──────── THE DATA

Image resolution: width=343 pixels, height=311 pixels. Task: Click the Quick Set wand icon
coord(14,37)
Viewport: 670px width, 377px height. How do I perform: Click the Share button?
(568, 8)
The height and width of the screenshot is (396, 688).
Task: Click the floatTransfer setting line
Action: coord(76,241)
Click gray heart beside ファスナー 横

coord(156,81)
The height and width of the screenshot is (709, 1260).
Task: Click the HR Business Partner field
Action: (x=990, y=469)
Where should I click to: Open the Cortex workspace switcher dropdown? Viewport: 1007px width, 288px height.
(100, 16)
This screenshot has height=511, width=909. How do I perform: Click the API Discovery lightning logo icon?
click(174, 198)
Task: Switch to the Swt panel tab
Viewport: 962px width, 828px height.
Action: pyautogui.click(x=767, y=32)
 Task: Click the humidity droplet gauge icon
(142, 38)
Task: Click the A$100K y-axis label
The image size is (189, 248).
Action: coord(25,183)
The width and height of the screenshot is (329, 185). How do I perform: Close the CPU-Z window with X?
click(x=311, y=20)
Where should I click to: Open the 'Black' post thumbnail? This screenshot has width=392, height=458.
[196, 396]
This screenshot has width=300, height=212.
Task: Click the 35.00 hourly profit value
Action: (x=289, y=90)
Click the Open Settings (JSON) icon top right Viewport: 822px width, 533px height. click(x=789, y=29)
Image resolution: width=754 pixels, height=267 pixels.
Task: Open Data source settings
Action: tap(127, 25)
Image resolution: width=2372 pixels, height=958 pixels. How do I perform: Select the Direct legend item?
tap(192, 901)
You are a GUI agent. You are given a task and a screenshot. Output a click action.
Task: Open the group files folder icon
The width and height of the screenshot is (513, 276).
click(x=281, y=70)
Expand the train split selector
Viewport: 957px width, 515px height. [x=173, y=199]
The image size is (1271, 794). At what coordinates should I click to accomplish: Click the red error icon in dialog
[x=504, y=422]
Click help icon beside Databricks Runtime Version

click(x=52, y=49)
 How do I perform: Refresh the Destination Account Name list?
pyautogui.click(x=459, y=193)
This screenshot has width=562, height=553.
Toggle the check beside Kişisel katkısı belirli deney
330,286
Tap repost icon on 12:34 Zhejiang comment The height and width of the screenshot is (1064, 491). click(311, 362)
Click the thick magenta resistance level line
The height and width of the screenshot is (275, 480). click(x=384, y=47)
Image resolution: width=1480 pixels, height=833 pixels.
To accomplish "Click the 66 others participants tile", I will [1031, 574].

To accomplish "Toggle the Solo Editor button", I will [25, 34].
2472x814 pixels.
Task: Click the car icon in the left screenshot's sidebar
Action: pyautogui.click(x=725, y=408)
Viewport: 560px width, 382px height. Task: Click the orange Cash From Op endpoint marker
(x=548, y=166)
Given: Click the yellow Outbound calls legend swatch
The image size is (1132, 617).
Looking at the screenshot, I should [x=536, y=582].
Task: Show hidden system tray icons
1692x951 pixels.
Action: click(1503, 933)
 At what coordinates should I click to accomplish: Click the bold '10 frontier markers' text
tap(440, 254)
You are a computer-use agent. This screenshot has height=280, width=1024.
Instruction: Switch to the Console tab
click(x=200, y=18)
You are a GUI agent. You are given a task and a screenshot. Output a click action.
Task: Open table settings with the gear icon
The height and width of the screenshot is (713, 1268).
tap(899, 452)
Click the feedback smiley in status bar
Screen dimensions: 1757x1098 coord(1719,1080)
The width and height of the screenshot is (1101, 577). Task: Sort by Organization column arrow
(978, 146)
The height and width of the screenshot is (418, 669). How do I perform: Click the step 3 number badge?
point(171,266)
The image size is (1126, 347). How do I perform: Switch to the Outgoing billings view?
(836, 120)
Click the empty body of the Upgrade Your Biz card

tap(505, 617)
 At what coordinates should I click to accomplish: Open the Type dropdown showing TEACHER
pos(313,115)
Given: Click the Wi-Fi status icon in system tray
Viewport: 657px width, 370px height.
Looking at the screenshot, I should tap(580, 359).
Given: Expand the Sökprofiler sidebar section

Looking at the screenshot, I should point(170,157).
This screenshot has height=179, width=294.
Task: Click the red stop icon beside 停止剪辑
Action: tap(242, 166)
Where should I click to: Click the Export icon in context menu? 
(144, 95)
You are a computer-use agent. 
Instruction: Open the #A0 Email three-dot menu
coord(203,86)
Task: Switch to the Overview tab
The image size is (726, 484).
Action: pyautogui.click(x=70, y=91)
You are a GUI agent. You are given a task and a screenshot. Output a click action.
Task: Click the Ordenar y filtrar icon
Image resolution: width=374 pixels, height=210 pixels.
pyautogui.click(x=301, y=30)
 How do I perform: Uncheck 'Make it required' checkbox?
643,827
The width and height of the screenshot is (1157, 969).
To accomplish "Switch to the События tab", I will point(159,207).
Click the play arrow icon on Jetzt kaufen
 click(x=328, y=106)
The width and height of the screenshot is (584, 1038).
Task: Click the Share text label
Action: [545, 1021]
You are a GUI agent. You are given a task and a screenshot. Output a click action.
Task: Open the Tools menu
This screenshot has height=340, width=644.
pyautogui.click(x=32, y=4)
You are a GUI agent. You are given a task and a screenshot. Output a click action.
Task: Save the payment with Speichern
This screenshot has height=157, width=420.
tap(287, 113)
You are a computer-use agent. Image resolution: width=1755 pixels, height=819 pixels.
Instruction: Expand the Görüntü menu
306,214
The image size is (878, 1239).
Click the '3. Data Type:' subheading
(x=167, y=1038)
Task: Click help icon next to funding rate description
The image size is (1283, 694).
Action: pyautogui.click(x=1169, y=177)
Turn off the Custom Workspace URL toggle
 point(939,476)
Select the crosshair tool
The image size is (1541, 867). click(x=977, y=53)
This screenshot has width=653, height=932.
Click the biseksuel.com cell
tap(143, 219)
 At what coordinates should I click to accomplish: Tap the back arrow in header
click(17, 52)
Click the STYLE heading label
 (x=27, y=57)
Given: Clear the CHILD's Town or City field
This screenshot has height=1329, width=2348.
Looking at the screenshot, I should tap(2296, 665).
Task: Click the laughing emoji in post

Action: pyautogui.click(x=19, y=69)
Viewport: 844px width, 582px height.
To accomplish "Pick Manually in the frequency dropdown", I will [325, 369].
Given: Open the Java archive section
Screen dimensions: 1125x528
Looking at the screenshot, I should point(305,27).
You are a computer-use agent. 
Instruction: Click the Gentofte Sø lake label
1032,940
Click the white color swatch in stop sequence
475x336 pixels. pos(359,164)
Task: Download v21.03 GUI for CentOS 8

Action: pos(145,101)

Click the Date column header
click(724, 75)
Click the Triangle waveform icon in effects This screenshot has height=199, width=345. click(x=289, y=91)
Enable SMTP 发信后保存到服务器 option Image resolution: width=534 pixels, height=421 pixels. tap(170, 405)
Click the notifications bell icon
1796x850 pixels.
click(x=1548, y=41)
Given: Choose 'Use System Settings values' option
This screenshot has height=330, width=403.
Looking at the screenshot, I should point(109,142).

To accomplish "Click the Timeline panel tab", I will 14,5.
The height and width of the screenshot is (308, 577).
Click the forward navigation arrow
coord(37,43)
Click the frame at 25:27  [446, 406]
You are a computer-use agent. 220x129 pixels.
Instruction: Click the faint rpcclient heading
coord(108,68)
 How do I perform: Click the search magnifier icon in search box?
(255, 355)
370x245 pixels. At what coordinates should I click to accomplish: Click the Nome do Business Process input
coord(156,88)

────────────────

Copy out every line from the one containing "How do I perform: Click the search" through the end of the records, requests included. Scale each coordinate in the answers by 1.35 and round it to a whole number, with halves rounded up, while leaving all numbers in the requests unchanged.

**OUTPUT**
 How do I perform: Click the search magnifier icon in search box?
(344, 479)
370x245 pixels. At what coordinates should I click to accomplish: Click the Nome do Business Process input
coord(211,119)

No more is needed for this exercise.